### Entries supplied
--------

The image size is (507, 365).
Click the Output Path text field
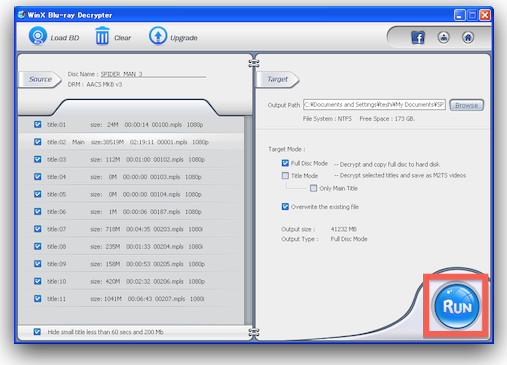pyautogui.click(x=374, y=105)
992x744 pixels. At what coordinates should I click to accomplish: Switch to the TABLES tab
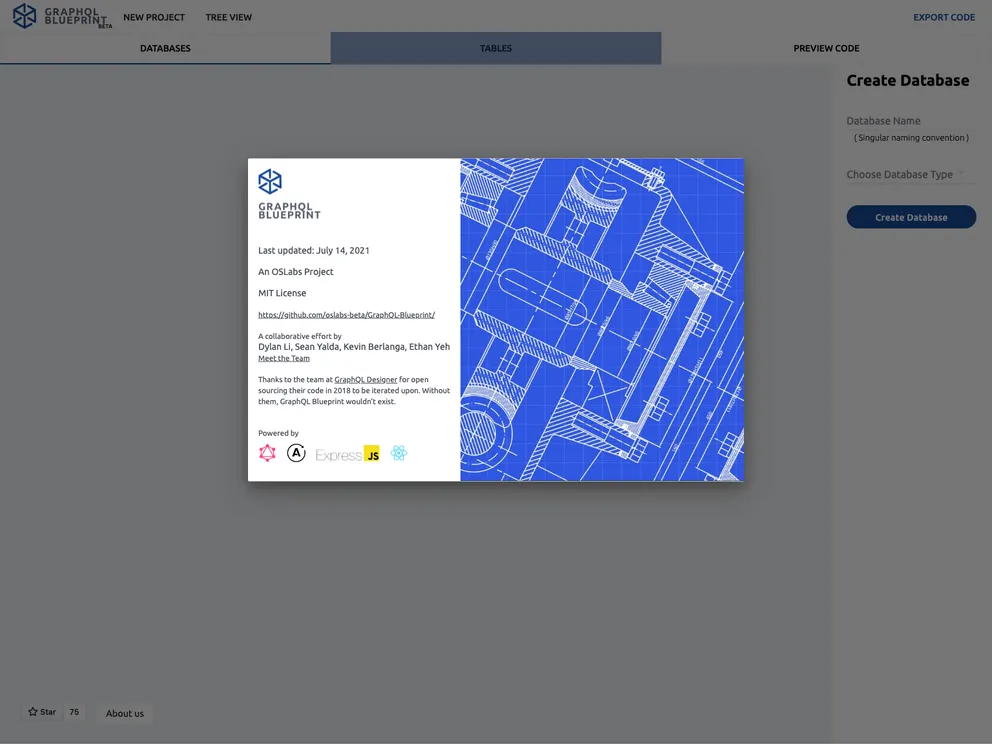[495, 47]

--------

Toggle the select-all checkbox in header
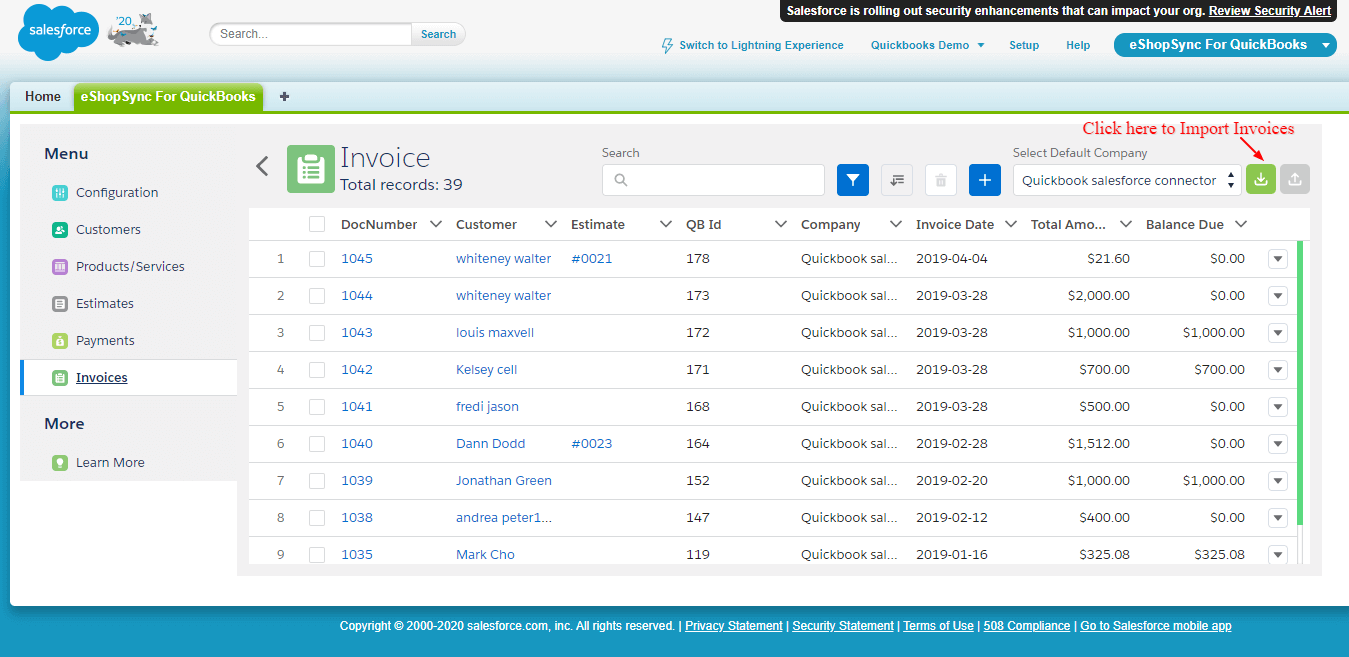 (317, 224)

--------

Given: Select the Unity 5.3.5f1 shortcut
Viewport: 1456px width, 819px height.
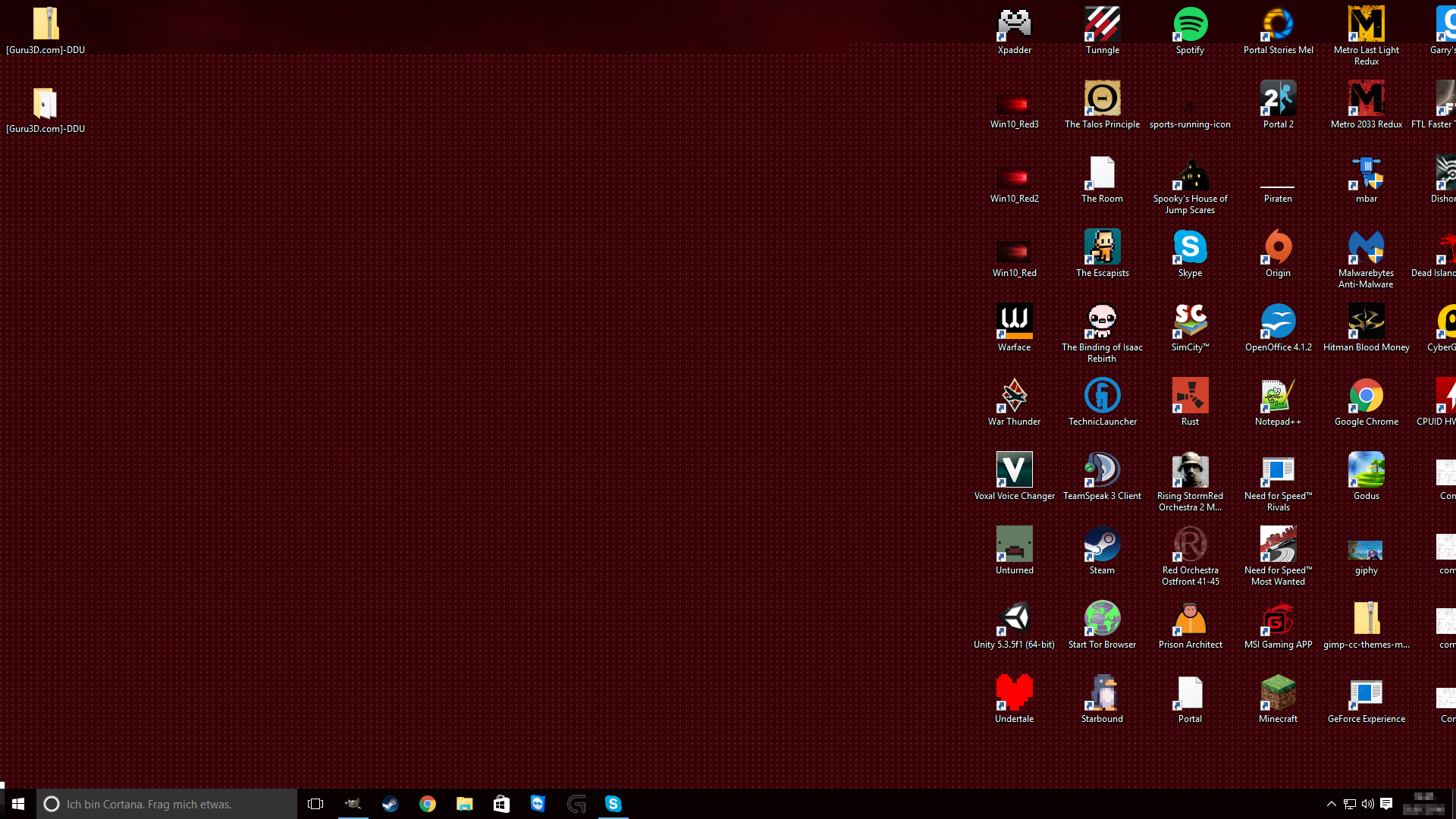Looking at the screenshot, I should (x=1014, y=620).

--------

### Written request
Rewrite the material from the line with "Given: Select the Unity 5.3.5f1 shortcut" to the line with "Looking at the", renaming "shortcut" as "icon" and leaving everything else unchanged. Give only those lines and omit the pictures.

### Solution to this task
Given: Select the Unity 5.3.5f1 icon
Viewport: 1456px width, 819px height.
Looking at the screenshot, I should (x=1014, y=620).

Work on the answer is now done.